→ EXERCISE AIM
Give back exactly the stretch of data below from the line holding "Image resolution: width=1289" through the line holding "The height and width of the screenshot is (898, 1316).", both ends included, and leave the remaining lines out.

→ DATASET RECORDS
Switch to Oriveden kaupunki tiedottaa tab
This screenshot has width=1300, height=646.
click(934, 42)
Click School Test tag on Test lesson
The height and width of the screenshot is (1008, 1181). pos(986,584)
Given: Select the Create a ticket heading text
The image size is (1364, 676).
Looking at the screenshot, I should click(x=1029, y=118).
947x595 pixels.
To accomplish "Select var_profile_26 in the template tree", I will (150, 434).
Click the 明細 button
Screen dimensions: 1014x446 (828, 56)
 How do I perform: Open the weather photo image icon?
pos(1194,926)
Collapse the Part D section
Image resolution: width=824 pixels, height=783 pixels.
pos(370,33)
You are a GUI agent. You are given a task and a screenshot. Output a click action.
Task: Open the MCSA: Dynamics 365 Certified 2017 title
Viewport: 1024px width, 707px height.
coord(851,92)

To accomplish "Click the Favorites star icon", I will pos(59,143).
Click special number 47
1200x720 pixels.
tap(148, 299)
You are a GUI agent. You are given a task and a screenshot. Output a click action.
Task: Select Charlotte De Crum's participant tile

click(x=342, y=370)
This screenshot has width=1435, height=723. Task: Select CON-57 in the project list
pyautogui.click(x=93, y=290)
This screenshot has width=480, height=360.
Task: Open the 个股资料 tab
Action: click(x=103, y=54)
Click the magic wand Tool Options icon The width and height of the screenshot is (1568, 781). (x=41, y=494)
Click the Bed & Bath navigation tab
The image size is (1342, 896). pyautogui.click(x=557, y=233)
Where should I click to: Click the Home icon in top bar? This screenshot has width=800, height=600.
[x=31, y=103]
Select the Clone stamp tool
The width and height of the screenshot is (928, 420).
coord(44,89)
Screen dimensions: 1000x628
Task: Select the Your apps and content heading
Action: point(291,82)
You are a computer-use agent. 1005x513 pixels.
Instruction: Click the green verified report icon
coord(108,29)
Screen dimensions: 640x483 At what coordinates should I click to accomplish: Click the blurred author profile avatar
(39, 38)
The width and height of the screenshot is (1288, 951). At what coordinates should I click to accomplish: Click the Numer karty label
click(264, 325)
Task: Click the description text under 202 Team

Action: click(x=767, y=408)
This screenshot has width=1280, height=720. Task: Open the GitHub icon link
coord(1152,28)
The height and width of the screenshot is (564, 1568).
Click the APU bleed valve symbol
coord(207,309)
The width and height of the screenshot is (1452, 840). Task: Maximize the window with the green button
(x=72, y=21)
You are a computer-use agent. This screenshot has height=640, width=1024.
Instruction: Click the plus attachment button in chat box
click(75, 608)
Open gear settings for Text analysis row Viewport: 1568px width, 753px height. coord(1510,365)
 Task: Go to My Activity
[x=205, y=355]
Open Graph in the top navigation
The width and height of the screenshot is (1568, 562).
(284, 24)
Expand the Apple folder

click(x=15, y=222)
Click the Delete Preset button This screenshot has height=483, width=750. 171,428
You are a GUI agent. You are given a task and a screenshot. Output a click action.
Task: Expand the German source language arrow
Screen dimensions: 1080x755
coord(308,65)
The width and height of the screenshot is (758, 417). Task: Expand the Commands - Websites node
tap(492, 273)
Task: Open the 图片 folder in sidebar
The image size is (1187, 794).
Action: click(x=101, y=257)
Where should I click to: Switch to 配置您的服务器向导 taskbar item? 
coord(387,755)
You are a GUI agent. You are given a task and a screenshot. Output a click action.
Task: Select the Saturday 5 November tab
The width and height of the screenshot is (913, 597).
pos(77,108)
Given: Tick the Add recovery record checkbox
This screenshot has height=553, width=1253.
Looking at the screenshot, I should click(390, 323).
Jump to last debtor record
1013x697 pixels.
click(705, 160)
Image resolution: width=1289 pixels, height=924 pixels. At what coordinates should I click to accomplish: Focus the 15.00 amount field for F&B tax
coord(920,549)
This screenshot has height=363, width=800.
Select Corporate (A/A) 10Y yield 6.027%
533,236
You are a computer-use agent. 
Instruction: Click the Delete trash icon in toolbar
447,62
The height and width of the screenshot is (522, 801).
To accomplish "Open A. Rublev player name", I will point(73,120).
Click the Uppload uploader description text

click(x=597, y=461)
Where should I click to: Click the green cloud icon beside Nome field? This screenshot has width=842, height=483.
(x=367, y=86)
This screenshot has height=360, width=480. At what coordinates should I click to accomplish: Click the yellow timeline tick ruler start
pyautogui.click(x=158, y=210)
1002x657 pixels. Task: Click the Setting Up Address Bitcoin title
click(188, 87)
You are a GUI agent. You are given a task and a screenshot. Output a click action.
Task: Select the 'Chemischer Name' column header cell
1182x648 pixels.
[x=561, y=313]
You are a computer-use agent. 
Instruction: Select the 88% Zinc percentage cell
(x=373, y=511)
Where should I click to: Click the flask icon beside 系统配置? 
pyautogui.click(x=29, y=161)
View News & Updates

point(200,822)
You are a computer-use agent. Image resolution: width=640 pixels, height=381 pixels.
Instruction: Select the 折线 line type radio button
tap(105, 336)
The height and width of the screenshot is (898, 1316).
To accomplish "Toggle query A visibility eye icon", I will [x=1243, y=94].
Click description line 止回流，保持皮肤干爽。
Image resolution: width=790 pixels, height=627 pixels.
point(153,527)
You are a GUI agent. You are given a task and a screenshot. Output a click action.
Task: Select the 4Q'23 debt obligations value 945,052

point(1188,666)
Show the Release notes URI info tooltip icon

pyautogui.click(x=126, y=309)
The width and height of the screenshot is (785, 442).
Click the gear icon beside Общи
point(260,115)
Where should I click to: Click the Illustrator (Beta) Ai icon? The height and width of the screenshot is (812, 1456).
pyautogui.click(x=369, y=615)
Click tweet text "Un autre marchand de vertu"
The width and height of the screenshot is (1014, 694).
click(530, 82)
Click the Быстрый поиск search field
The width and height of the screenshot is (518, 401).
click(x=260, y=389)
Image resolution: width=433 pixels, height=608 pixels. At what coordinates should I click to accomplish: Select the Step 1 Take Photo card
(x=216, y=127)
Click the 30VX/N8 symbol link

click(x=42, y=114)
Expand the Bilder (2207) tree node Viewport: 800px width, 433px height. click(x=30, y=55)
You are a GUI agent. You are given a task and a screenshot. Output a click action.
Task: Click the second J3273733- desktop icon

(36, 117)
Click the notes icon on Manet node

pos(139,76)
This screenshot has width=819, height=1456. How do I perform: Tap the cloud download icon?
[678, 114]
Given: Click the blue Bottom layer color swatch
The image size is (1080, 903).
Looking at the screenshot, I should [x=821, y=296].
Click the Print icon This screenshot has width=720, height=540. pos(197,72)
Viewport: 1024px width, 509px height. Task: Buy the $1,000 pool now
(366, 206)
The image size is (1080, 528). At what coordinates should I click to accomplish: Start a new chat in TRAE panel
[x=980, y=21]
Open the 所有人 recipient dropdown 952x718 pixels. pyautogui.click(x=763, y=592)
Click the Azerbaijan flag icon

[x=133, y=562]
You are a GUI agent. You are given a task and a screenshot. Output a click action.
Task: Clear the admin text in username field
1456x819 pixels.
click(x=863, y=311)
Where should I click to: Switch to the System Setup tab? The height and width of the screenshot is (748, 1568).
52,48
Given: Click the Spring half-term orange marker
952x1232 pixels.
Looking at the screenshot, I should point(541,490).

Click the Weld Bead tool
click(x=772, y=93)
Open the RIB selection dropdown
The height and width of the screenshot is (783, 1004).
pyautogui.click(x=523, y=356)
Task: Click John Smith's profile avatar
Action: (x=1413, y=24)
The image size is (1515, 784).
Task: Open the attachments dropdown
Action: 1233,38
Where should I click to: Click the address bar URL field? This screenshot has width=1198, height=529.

→ SOLUTION FOR THIS EXERCISE
Image resolution: width=1289 pixels, height=924 pixels. At what coordinates should I click to accomplish: Focus the 15.00 amount field for F&B tax
coord(920,549)
This screenshot has height=363, width=800.
Select Corporate (A/A) 10Y yield 6.027%
533,236
You are a computer-use agent. 
Instruction: Click the Delete trash icon in toolbar
447,62
The height and width of the screenshot is (522, 801).
To accomplish "Open A. Rublev player name", I will point(73,120).
Click the Uppload uploader description text

click(x=597, y=461)
Where should I click to: Click the green cloud icon beside Nome field? This screenshot has width=842, height=483.
(x=367, y=86)
This screenshot has height=360, width=480. At what coordinates should I click to accomplish: Click the yellow timeline tick ruler start
pyautogui.click(x=158, y=210)
1002x657 pixels. Task: Click the Setting Up Address Bitcoin title
click(188, 87)
You are a GUI agent. You are given a task and a screenshot. Output a click action.
Task: Select the 'Chemischer Name' column header cell
1182x648 pixels.
[x=561, y=313]
You are a computer-use agent. 
Instruction: Select the 88% Zinc percentage cell
(x=373, y=511)
Where should I click to: Click the flask icon beside 系统配置? 
pyautogui.click(x=29, y=161)
View News & Updates

point(200,822)
You are a computer-use agent. Image resolution: width=640 pixels, height=381 pixels.
Instruction: Select the 折线 line type radio button
tap(105, 336)
The height and width of the screenshot is (898, 1316).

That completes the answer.